Various reports confirm that 54 were killed in Kabul when a bomber threw himself into a crowd that had gathered at Abul Fazl shrine to worship. Four were killed in the northern city of Mazar-i-Sharif and none died in the southern city of Kandahar where the attacker hid a bomb under a parked motorcycle.
The attacks targeted Afghanistan’s minority Shiite population and mark the first major incident of religiously motivated violence since the fall of Afghanistan’s Taliban regime; sectarian violence is more frequent in neighboring Pakistan. Like Kabul, the attack in Kandahar also targeted a Shiite procession, but it missed and hit policemen and bystanders, Kandahar Police Chief Abdul Razaq told The New York Times.
U.S. military officials strongly condemned the attack, especially for its timing.
“An attack against Ashura pilgrims on one of the holiest of days in the Islamic calendar is an attack against Islam itself, and we denounce and condemn these atrocities in the strongest of terms,” said Gen.
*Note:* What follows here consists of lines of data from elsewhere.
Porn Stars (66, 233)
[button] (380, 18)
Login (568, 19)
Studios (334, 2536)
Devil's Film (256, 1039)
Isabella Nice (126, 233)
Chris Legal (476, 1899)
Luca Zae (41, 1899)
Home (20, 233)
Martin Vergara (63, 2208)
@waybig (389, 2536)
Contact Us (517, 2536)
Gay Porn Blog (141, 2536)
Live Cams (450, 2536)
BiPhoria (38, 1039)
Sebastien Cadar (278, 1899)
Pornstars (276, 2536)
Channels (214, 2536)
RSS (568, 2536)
John R. Allen, commander of the International Security Assistance Force. “Our prayers and deepest sympathies are with the families and loved ones of those innocent civilians killed or injured in today’s horrific attacks.”
Ambassador Simon Gass, the NATO Senior Civilian Representative in Afghanistan, said, "The attacks today in Afghanistan, on such an important religious day, are horrifying and to be condemned in the strongest possible terms. That men, women and children, are killed and injured on Ashura is particularly tragic. Our prayers and condolences are with them all and their family and friends."
No group has yet to claim responsibility for the attack.